Nonetheless, supposing that the sovereign debt crisis is averted, it is highly unlikely that there will be a change either in the EU’s current expansion objectives or in the other integration institutions that are currently in place.

The heart of the thesis will be an assessment of where the Current Enlargement agenda is headed, i.e. the Balkans, Iceland and Turkey, with greater emphasis being placed on Turkey. This will include the EU and non EU development organizations that are currently assisting these countries and the progress that they are making. Their development demonstrates a willingness of these nations to cooperate with the richer and more integrated countries in order to reach full membership status. There are five candidate countries currently in negotiation for membership, two more that have submitted applications and another two that are recognised by the EU as potential candidates but have not yet applied for membership.

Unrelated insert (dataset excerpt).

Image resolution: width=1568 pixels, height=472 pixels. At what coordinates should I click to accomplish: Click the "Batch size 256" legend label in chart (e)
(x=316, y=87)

If they are all successfully integrated, this will bring the total EU members up to 36. The problems of the past enlargements as well as current attempts made at assimilating the candidate countries and the efforts made by development institutions will direct the trends of future enlargements. I predict the current enlargement will be concluded within the decade.

FUTURE:
Lastly, this thesis will explore the remaining 7 countries that the CoE calls ‘European’. Six of these countries are ex-USSR members and today they are directly in Russia’s sphere of influence. Their entry into the Union is therefore more complex than with the previous enlargements and may take much longer to accomplish as the issue of their integration relates to diplomatic issues with Russia. This section will explore the current efforts to bring Russia closer to the EU though economic trade and military cooperation. An overview will be made on what the current status of these relationships is and what trends can be determined. This will clarify how the six buffer states between the two giants will develop.

TEXTS:
This study will expand on the work of Frank Shimmelfenning entitled “Europeanization beyond Europe” (2009) which focuses on the degree to which European values are assimilated by outside countries. In addition to the aforementioned study, the European Council has authorized a few Reflection Groups to identify the key issues that the Union is likely to face from 2020 to 2030.